--- Your task ---
From the records below, copy every line that contains the word "Focus".

--- Data records ---

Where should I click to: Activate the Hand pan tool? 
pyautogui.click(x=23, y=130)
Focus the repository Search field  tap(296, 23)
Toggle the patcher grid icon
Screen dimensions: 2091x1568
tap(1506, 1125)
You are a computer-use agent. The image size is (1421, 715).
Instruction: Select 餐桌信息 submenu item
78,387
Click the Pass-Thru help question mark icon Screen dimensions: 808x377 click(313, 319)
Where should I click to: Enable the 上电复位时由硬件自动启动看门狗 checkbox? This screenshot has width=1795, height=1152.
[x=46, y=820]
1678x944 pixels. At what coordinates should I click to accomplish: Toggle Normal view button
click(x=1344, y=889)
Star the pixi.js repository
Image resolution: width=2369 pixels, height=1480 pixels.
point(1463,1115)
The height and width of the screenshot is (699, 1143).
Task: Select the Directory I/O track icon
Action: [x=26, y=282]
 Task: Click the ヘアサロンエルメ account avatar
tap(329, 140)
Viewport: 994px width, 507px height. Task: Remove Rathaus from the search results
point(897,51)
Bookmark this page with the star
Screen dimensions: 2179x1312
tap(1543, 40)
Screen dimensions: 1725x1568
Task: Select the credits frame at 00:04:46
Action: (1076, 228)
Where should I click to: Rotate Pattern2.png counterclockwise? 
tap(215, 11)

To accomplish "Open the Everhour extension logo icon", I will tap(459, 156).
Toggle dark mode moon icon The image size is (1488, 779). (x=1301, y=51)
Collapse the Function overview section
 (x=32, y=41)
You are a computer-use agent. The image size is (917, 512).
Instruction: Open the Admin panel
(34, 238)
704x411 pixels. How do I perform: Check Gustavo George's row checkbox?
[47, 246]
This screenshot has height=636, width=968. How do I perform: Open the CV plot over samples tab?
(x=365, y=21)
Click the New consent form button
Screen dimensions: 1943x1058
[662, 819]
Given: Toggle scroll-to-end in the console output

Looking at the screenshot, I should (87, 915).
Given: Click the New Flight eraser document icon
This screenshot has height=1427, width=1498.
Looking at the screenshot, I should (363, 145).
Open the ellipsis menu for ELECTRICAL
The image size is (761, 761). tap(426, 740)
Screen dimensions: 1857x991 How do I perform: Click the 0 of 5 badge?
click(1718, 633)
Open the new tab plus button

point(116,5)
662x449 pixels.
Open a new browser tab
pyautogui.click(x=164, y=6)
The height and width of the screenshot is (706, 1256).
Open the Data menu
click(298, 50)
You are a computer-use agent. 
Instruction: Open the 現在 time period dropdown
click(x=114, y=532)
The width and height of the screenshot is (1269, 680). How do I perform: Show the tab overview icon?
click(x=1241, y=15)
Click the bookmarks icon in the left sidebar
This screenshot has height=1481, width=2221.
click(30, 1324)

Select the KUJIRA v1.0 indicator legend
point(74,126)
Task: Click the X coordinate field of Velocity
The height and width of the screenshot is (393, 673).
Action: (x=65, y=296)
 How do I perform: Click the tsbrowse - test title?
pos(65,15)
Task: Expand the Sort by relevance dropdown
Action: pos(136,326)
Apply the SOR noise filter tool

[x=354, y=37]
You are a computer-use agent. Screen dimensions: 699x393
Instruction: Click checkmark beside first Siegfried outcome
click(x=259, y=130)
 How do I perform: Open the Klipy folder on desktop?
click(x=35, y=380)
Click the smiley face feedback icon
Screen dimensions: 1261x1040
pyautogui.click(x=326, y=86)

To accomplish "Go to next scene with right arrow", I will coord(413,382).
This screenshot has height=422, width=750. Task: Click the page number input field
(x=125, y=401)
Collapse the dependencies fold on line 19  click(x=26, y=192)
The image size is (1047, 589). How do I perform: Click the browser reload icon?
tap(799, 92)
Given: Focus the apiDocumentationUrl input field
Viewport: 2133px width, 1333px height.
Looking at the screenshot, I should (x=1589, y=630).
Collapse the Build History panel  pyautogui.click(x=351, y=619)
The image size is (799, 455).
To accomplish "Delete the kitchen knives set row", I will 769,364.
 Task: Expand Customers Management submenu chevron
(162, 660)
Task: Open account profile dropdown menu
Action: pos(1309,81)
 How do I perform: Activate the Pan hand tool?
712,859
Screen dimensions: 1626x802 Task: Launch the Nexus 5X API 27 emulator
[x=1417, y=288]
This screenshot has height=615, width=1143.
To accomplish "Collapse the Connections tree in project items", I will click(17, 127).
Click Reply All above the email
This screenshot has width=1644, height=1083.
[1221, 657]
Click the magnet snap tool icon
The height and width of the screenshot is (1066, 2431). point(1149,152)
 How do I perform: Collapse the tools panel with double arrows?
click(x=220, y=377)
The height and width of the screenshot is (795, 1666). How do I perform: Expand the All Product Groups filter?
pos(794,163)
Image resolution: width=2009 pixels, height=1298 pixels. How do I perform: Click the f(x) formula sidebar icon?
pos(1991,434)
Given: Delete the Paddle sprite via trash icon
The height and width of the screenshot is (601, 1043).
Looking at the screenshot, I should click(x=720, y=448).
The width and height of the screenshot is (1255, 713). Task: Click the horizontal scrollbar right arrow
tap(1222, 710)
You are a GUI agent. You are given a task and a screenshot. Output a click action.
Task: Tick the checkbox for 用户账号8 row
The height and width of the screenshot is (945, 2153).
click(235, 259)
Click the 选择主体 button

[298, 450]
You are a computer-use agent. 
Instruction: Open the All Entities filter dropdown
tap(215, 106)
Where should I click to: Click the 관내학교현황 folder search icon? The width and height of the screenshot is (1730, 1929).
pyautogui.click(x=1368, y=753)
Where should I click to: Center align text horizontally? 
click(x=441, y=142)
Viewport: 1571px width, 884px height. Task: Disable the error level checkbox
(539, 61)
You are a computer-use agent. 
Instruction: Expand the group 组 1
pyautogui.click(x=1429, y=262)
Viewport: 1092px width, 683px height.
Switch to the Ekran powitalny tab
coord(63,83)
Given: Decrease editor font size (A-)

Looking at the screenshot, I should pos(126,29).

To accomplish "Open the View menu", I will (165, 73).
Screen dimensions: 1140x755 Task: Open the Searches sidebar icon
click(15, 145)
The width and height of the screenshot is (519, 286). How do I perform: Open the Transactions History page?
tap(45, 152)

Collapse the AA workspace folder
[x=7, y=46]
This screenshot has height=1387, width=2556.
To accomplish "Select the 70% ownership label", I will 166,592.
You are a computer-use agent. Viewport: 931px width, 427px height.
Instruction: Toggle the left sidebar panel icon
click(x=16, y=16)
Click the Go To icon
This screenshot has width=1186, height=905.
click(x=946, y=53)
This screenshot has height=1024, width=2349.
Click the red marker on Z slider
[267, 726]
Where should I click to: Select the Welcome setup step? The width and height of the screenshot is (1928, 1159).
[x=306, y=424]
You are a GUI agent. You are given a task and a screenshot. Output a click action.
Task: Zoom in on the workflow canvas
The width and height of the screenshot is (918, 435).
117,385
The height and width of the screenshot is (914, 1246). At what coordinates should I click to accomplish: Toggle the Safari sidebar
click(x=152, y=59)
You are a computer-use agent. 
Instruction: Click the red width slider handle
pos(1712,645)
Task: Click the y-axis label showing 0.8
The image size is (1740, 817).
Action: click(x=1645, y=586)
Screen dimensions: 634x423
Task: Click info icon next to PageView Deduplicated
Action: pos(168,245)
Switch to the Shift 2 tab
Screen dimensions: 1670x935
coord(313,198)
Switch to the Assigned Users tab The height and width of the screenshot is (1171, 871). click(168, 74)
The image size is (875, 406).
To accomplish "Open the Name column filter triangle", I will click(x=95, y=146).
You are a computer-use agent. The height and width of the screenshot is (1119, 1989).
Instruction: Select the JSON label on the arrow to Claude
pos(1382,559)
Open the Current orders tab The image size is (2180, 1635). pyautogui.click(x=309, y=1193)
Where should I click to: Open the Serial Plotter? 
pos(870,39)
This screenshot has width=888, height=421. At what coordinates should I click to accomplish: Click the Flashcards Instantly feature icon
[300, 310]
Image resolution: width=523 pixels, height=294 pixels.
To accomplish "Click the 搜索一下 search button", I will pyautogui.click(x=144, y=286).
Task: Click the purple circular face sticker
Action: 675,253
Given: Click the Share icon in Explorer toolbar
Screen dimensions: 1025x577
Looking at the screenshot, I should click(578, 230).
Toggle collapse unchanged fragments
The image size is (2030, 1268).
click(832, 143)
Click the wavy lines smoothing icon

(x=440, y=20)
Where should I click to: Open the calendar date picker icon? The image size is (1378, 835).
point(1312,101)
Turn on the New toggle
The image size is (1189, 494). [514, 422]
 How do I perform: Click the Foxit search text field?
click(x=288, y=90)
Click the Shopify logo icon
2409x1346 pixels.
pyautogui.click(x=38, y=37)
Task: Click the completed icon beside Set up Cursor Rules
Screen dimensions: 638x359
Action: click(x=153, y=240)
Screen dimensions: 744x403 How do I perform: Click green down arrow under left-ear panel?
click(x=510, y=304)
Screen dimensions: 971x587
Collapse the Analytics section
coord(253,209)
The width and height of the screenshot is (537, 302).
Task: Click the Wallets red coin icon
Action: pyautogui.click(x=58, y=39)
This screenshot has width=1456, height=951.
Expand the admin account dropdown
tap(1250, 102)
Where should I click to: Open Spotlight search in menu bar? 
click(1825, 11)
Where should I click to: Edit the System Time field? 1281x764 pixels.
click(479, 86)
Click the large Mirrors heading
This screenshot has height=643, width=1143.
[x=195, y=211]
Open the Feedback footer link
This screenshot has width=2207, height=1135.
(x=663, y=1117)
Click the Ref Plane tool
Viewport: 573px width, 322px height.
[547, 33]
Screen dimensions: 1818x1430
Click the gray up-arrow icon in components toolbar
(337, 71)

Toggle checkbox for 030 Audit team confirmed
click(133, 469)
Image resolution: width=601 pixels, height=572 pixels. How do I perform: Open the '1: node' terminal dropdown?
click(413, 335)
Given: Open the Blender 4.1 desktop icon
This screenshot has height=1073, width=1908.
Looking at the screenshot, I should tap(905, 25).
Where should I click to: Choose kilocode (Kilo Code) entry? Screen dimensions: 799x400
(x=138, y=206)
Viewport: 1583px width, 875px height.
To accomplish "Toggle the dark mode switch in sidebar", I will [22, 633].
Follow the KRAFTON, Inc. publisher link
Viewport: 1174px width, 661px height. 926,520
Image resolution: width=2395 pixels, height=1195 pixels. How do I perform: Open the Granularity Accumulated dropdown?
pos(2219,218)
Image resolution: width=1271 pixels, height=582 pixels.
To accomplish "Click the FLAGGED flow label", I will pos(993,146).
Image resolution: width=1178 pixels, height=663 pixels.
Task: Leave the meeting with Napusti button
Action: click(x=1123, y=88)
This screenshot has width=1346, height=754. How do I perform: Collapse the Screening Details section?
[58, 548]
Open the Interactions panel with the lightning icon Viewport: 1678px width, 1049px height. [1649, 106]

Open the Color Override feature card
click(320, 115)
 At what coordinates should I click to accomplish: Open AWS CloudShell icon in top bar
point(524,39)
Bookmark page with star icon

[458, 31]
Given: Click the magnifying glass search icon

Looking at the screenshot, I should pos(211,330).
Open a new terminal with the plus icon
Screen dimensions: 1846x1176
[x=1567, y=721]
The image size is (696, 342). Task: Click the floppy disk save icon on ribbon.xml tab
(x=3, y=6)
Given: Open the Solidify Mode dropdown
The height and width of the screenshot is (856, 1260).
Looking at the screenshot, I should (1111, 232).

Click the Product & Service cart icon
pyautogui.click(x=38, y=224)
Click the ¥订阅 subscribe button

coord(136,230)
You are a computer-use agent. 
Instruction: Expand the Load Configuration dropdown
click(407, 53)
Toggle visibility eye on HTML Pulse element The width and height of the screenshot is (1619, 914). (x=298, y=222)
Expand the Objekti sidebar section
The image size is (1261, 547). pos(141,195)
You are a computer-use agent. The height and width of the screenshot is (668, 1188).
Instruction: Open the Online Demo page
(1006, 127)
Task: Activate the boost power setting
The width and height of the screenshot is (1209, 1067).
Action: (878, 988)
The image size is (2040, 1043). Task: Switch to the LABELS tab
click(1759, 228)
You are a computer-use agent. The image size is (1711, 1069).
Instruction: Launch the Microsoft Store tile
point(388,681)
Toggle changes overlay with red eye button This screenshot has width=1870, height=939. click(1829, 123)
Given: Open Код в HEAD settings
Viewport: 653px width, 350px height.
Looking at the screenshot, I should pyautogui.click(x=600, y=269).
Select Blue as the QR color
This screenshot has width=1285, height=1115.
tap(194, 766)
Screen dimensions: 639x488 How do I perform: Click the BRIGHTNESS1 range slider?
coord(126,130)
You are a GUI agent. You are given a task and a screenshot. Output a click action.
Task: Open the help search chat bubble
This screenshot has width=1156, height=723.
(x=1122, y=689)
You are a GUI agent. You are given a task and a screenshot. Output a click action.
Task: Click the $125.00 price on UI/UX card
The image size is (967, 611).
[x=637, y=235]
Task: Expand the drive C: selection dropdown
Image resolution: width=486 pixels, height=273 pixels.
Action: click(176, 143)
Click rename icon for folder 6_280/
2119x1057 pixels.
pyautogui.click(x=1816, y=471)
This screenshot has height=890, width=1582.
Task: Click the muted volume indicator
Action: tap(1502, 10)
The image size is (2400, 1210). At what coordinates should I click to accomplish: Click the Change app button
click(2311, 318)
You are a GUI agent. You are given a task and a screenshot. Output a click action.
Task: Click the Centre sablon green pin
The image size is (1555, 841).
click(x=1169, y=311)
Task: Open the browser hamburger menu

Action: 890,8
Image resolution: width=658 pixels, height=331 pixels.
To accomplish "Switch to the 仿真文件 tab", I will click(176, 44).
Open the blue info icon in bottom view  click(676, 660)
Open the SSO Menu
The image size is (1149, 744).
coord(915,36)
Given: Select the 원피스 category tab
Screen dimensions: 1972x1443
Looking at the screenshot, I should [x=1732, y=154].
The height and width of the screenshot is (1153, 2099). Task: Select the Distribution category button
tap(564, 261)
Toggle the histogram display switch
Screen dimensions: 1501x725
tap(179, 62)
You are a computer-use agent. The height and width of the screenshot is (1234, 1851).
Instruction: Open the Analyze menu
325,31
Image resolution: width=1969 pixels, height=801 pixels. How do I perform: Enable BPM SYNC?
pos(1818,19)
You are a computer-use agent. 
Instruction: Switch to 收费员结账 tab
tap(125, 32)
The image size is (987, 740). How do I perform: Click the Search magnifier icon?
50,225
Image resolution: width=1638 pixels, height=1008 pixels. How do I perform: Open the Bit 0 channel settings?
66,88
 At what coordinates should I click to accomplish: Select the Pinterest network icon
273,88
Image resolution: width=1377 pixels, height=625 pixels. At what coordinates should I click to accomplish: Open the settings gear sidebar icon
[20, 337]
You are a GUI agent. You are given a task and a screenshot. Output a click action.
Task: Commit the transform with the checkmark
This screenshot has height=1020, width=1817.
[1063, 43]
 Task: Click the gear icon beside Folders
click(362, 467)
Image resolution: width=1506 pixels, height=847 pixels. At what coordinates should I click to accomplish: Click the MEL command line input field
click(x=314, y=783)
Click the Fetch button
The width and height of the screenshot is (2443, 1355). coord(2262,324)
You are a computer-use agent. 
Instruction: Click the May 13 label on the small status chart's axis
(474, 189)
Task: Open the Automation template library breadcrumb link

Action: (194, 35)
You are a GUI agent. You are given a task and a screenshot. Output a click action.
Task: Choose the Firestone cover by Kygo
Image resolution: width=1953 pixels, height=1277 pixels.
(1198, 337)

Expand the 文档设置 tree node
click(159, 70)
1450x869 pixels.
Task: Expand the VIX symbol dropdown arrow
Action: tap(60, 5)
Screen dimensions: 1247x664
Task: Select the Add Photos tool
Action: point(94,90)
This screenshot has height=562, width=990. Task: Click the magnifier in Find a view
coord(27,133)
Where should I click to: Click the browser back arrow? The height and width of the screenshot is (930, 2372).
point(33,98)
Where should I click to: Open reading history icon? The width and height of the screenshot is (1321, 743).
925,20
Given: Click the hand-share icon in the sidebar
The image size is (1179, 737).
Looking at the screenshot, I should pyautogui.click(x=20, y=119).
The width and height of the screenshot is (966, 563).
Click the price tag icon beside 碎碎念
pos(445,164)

--- Solution for this exercise ---
Focus the repository Search field  tap(296, 23)
Given: Focus the apiDocumentationUrl input field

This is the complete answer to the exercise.